While tanks and protesters form ranks around Jeremy Clarkson, the detractors are growing in force too. Greg Dyke, a former director general of the BBC, has branded besieged Top Gear presenter Clarkson an accident waiting to happen.
The BBC, said Dyke, is in a tough spot and cannot really win either way when its official inquiry winds up. Speaking to ITV news, Dyke, now the chairman of the Football Association, said:
First of all, I’d say that I don’t think Jeremy Clarkson is the first presenter I’ve met who would have liked to have thumped his producer – but in truth he is a disaster waiting to happen really for the BBC.
I’m glad I’m not the executive who has to take that decision because if you were, you can’t win either way now.

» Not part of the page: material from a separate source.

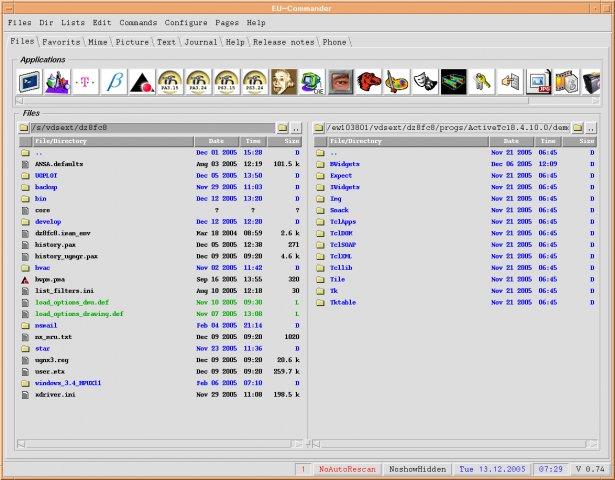615x480 pixels.
Task: Select the develop folder in left pane
Action: click(x=47, y=221)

The results of the BBC’s inquiry are expected this week, perhaps as soon as Tuesday. The inquiry is headed by the head of BBC Scotland, Ken MacQuarrie, who was also at the helm of the investigation into the Newsnight programme that erroneously implicated the Conservative peer Lord McAlpine in a child abuse case.
Clarkson has been suspended since 10 March for punching a producer, but has enjoyed strong support and a petition demanding his reinstatement.
It can of course be argued that Clarkson is an accident that has already happened: he was caught on camera allegedly reciting a racist version of a nursery rhyme. He also used a derogatory term to describe a man crossing a bridge during filming in Myanmar, an incident deemed to be racist by Ofcom.